House Republicans and the Biden administration are at a standoff over a requested document related to the U.S. military's chaotic, 2021 withdraw from Afghanistan in which 13 service members were killed in a terror attack.
House Foreign Affairs Committee Chair Michael McCaul says the State Department failed to fully comply by his May 1 deadline to provide a copy of a so-called Afghanistan "dissent cable" from the U.S. Embassy in Kabul, after multiple requests, according to Fox News.
State Department principal deputy spokesman Vedant Patel said Monday, the deadline date, the agency has sufficiently responded to the House request in a manner that allows the committee "to conduct their appropriate oversight duty."
He also said the agency has provided a written summary of the cable and gave a closed-door classified briefing to the committee.
A dissent cable is essential an internal message from a Foreign Service official dissenting to or criticizing government policy.
"We believe that we have aptly engaged the committee, and I don’t have any further updates to offer on what [the] next steps will be. We continue to engage directly with them," Patel also said.
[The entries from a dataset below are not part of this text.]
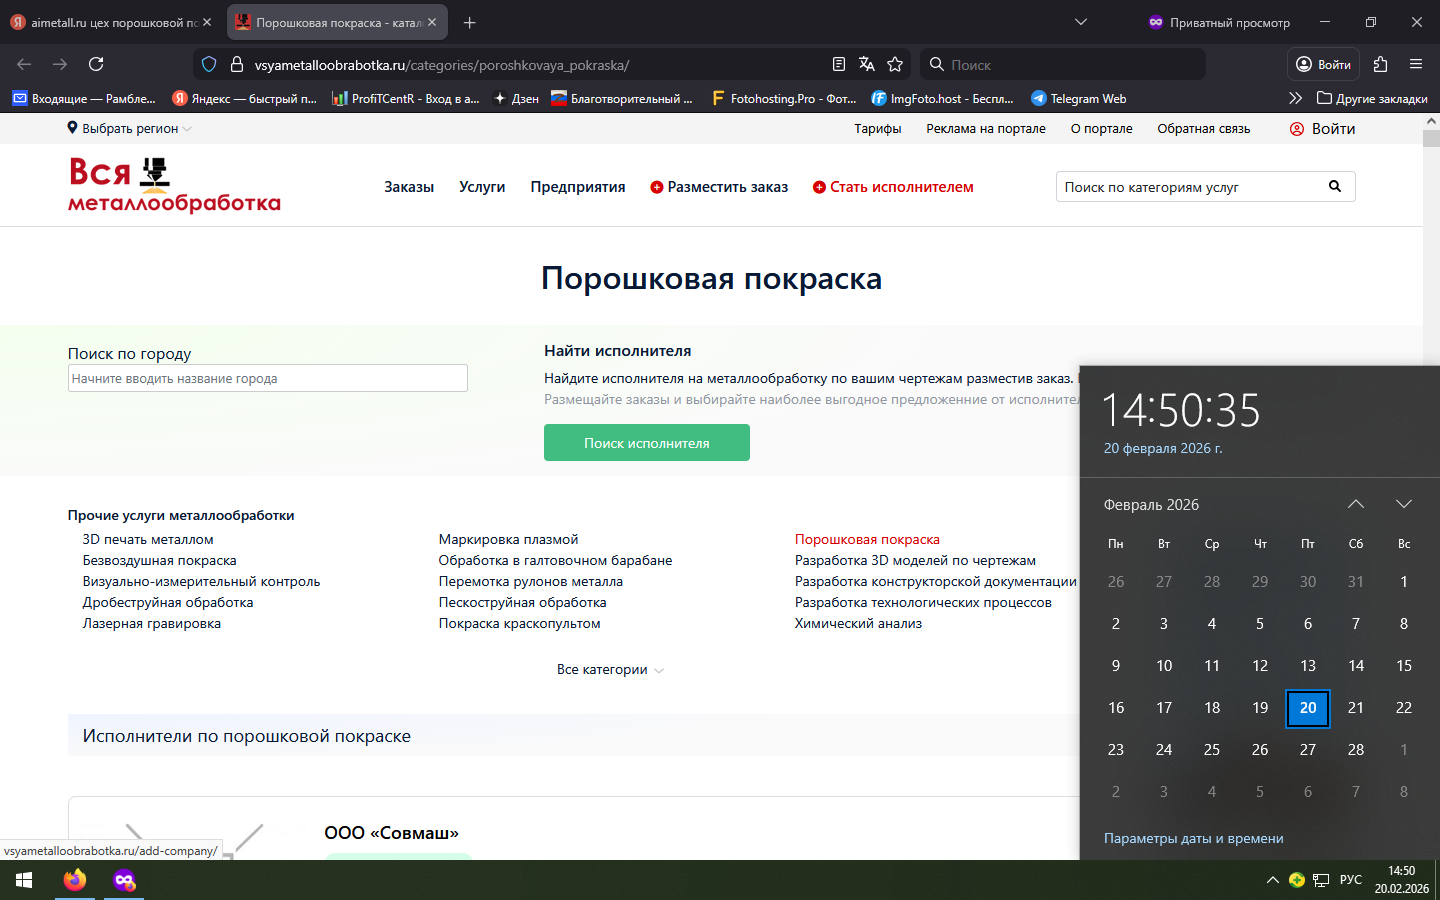Bookmark this page with the star icon

pos(895,64)
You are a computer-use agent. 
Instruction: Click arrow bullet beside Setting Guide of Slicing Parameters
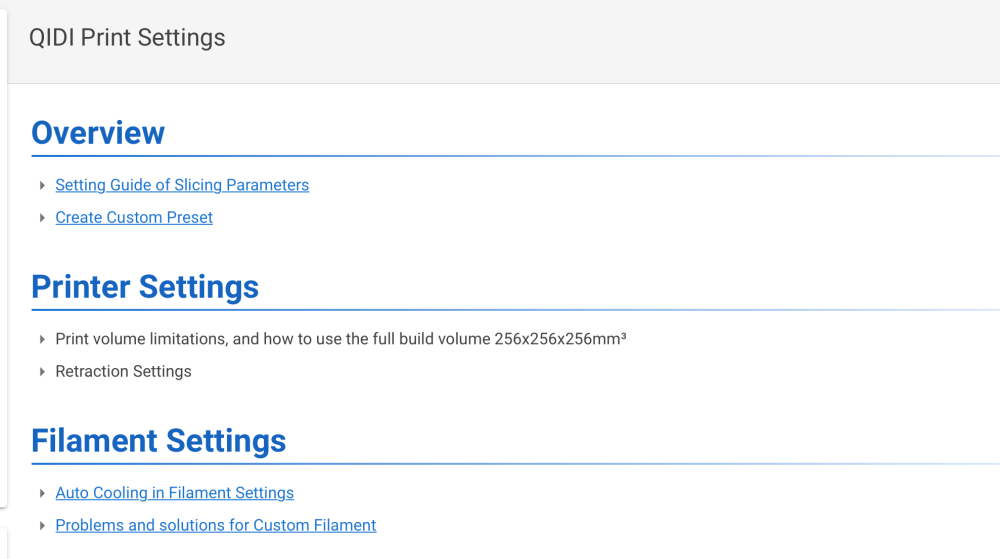coord(42,185)

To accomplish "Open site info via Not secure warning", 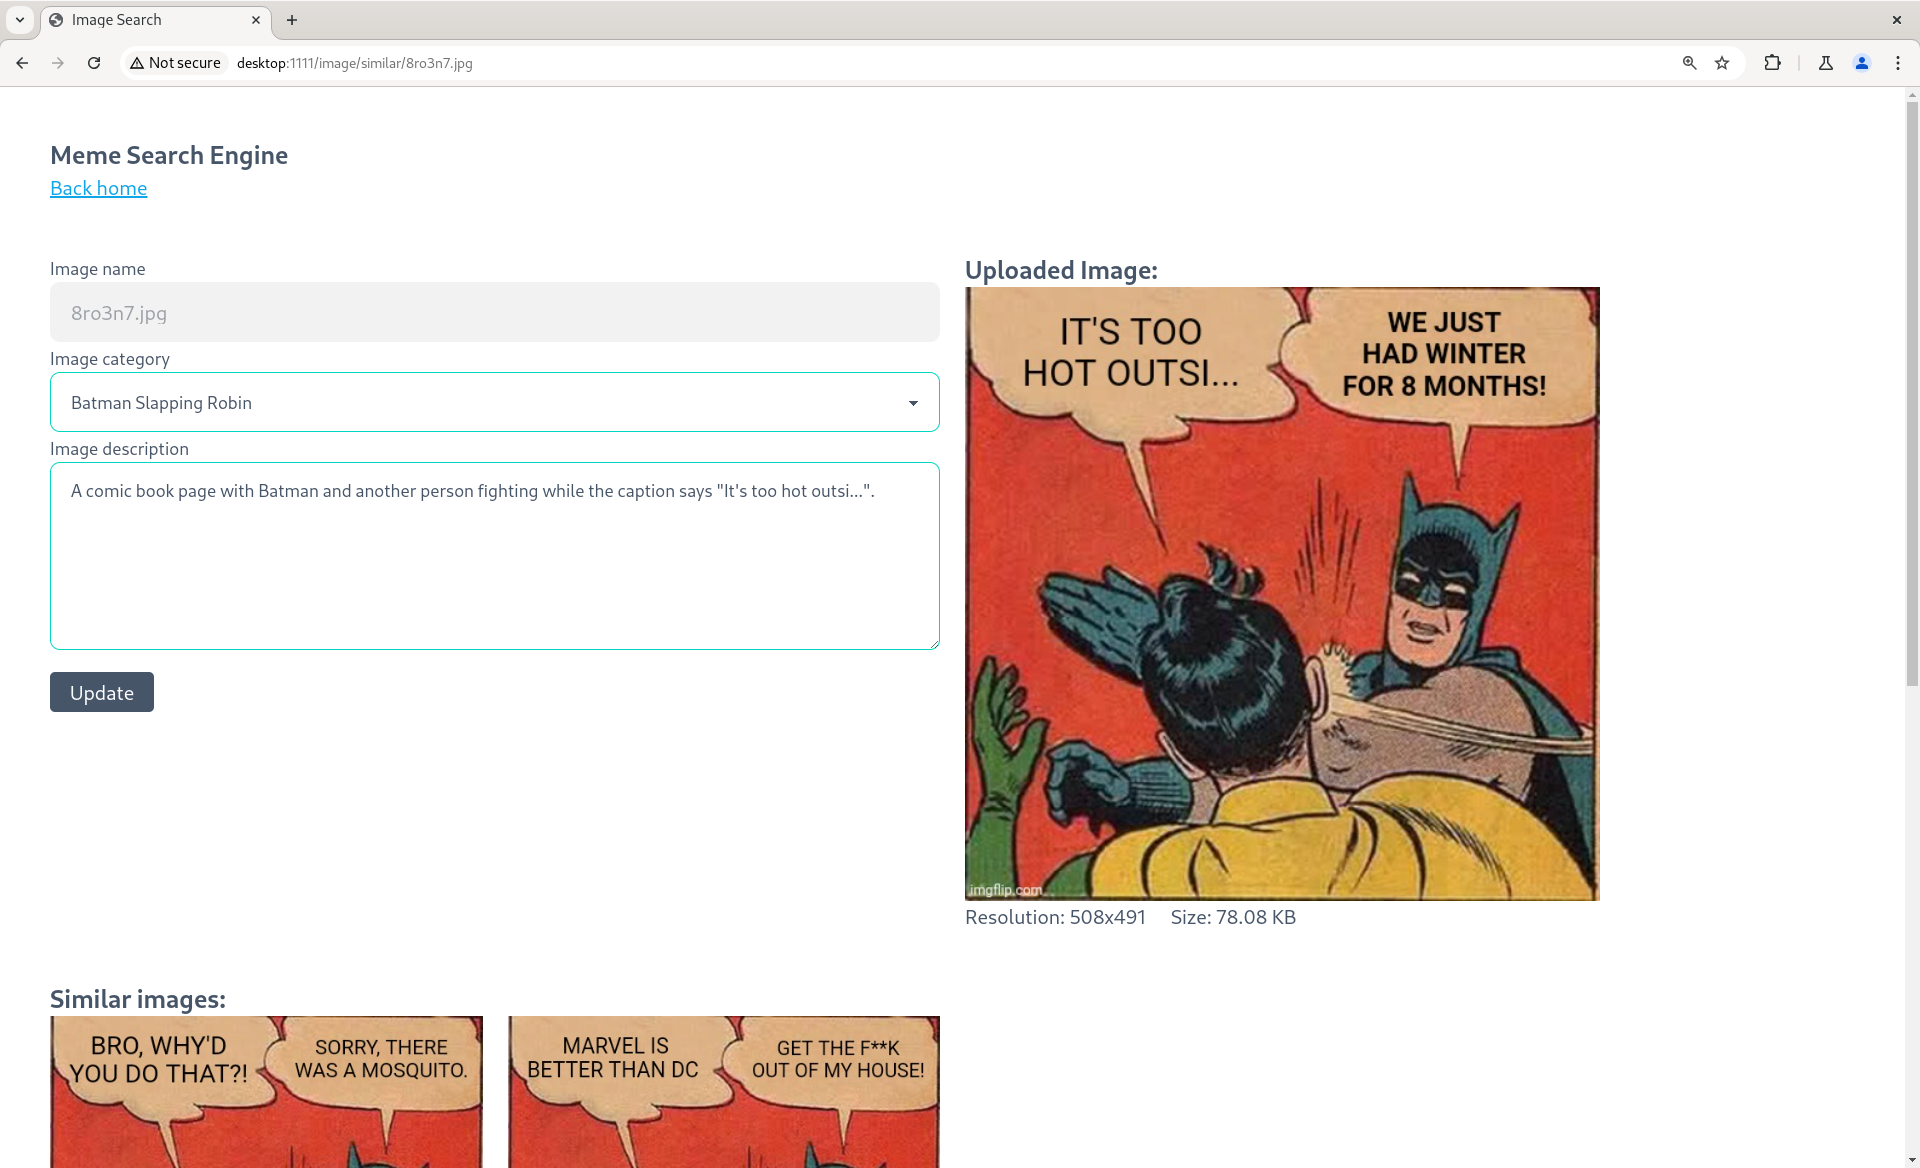I will pyautogui.click(x=175, y=62).
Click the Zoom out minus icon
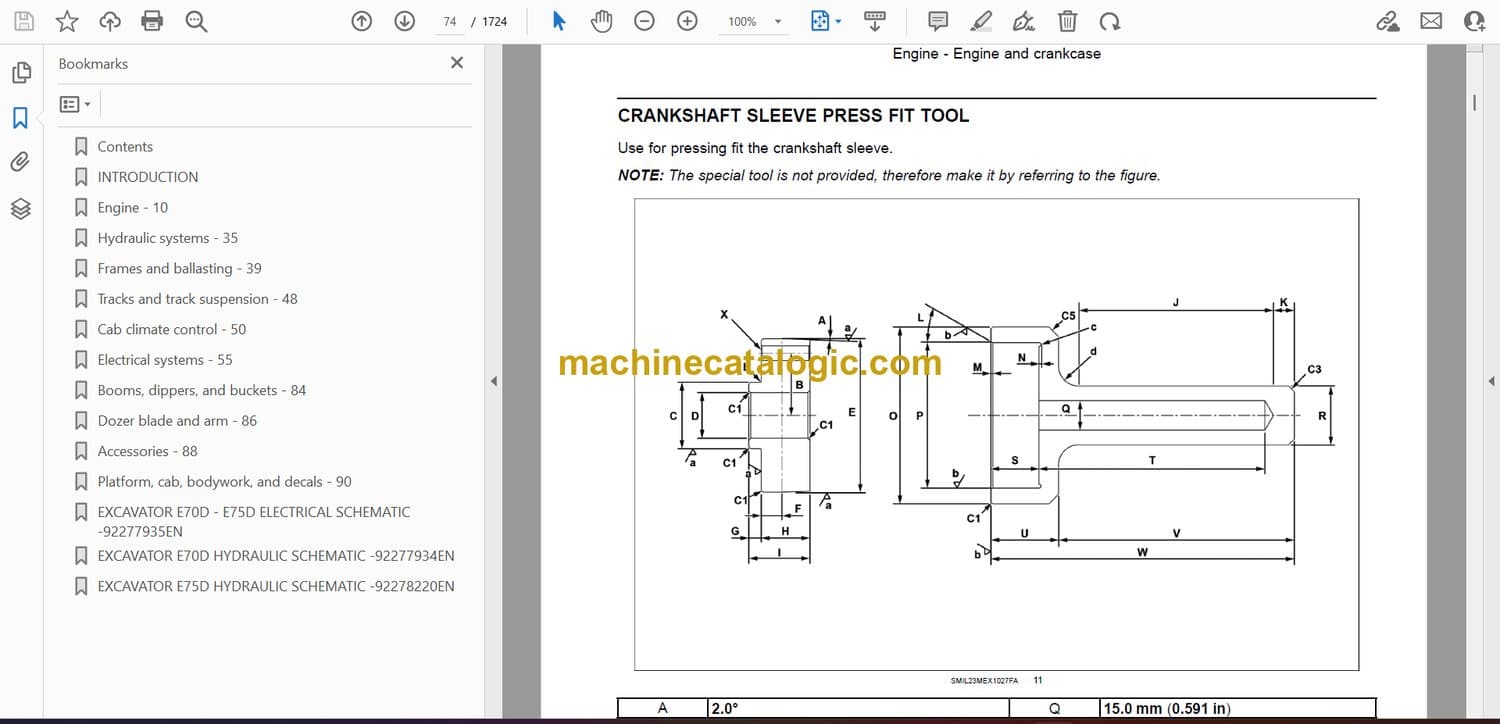Screen dimensions: 1500x724 click(x=645, y=21)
Secretary of State Antony Blinken said in March the agency would never release the cable because it "could have a chilling effect on the willingness of others to come forward in the future, to express dissenting views on the policies that are being pursued."
McCaul has said he wants the cable so the American people can have a better understanding of how the chaotic withdrawal unfolded and why the service members died as a result of the suicide bomb attack outside of the Kabul airport in August 2021.